Harriet Jacob's slave narrative, events in the life of a slave girl, was promoted by leaders of the abortion movement. Jacob's story of her passage from slavery to freedom directly confronted the problem of sexual property in women. For Jacobs, freedom entailed self-ownership of an explicitly sexual character. As a slave, she chose to take a white lover rather than submitting to her master's claims. Idealizing the relations of voluntary exchange, insisting on bodily autonomy, she defended herself on the engaging in illicit sexual relationships as a matter of free convention. She wrote that it bothers less when we submit to ourselves that subject to compulsion. There is freedom in having a lover who does not control you, as the relationship is filled with kindness and affection. This paper discusses the marriage convention of this slave narrative.
Jacob refused to recognize herself as property, even to the extent of having her freedom bough against her will. For she explained that the more she became used to the values of free society, the more intolerable she found even the most benevolent owner, implying that genuine freedom meant owning herself. Jacobs claimed that the more her mind becomes open-minded, the more problematic it was for her to accept being someone's article of property, as being traded from one owner to another seems so much as oppression (Stanley, 32). Jacobs did not explicitly protest the proprietary character of marriage, yet she hardly assumed that the woman's sexual rights should rightfully pass to a husband. Nor did she see marriage and freedom as the same. Instead, she counterpoised them in a way suggesting their asymmetries, declaring at her narrative's close. Jacobs became a freedwoman, but not a wife.
The postmodern slave narrative's most fundamental reformation of the histography of slavery occurs in its representation of time. To emphasize the links between past and present, contemporary African American authors create chronicles that challenge concords of linearity and differences between the past and current. In aesthetic terms, the expansiveness of speculative fiction and its rejection of verisimilitude allow these writers to fashion a circular or fluid, conception of time in their texts. By creating characters who occupy a world that is both historical and contemporary, or that inexplicably travel through time and space, writers of postmodern slave narratives challenge our desire to conceal the action with deliberate illiteracy or notion. In expanding the slave narrative's critique of slavery to include an evaluation of its legacy in contemporary America, African American writers emphasize the historical foundations of our current cultural condition.

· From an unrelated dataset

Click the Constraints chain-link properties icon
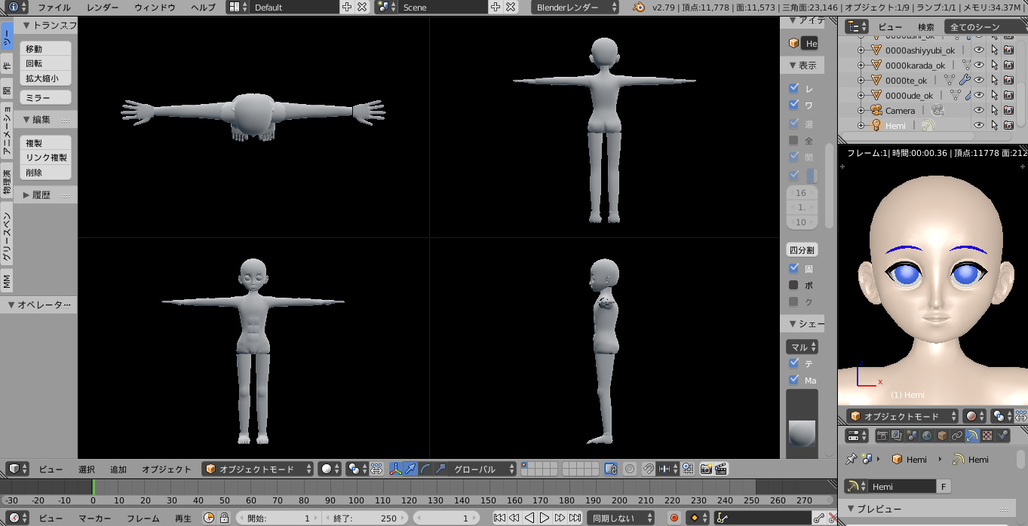The height and width of the screenshot is (526, 1028). point(956,436)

Jacob's slave narrative's convention is based on marriage. Similar to postmodern slave narratives, she describes traditional marriages and how marriage is perceived in the current world (Spaulding, 25). The author gives perspective on how American slaves and women in the past were denied access to the majority culture. Jacob's narrative showed how these values were just as crucial to slaves as they were to free members of society. In Jacob's influence, the detached lady of the slavery narrative actions to rescue herself; in her grasp, the slave story is transformed from the tale of a saint who without any help looks for opportunity and education to the story of a legend firmly bound to family and group who seeks flexibility and a home for her kids.

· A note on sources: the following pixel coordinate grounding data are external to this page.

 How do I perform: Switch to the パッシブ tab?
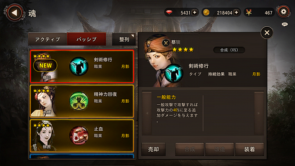tap(86, 39)
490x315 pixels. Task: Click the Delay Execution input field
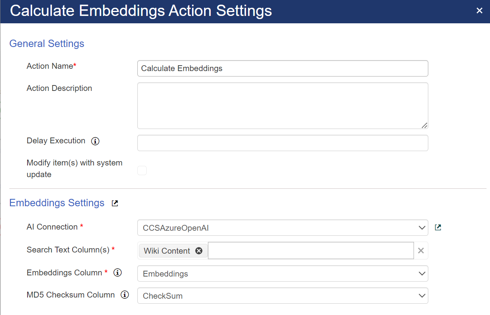[x=282, y=143]
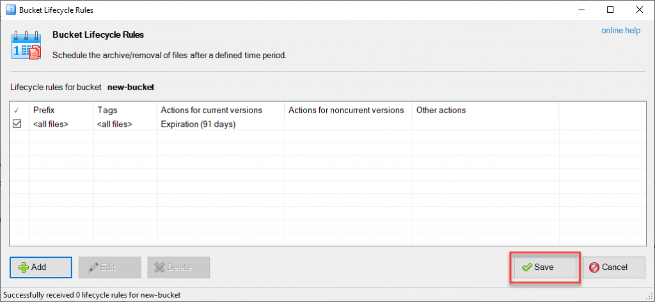
Task: Maximize the Bucket Lifecycle Rules window
Action: click(610, 10)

In approaching the elements of various genres into one more suitable for her intents, Harriet Jacobs was following a convention that African American writers had been using for at least a century before her, and it was this tradition of improvisation and invention that also provided her with the techniques that she could adapt to meet her particular circumstances. Some of these African American rhetorical devices have been described quite aptly by others as "sass" signifying or discourse of trust.

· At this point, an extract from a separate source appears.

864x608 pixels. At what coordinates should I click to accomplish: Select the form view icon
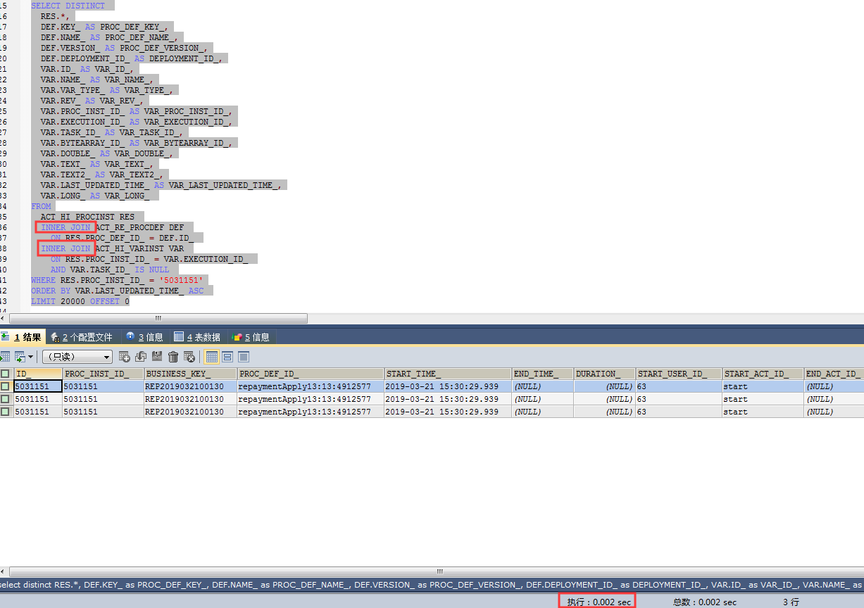tap(227, 357)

Marriage in the past was not easy. Slaves would depend on their masters to decide whether and to whom they could be married. Still, not only slaves would have difficulty complying with Paul's guidelines. Paul presents celibacy as the ideal recommending marriage only to those who cannot live up to it (Hodkinson, 142). Family pressures would have been difficult to resist; alliances were made through marriage and heirs were essential to carry on the family name. Practically everyone who is not the head of a household or in some way independent may have had problems with Paul's instructions.
Slavery is the reason why Jacob protests against marriage slavery, as women are not given the freedom to interact freely and choose the men they want and not be sold into unwanted marriages. Women need their freedom to explore the outside world, meet different people, and experience various activities without any restriction or obligation to a man. With the invention of technology, definitely, no women would want to be restricted by marriage obligations if they do not get their freedom. Having a married life and a family will be just a matter of self-choice and not forced. Jacob's narrative about marriage slavery not only empowers women but also offers insight of unions for those young women who are yet to be married in the future.
Hodkinson, Stephen. Slaves and Religions in Graeco-Roman Antiquity and Modern Brazil. Newcastle: Cambridge Scholars, 2012. Print.
Spaulding, A T. Re-forming the Past: History, the Fantastic, and the Postmodern Slave Narrative. Columbus: Ohio State Univ. Press, 2005. Print.
Stanley, Amy D. From Bondage to Contract: Wage Labor, Marriage, and the Market in the Age of Slave Emancipation. Cambridge: Cambridge University Press, 1998. Print.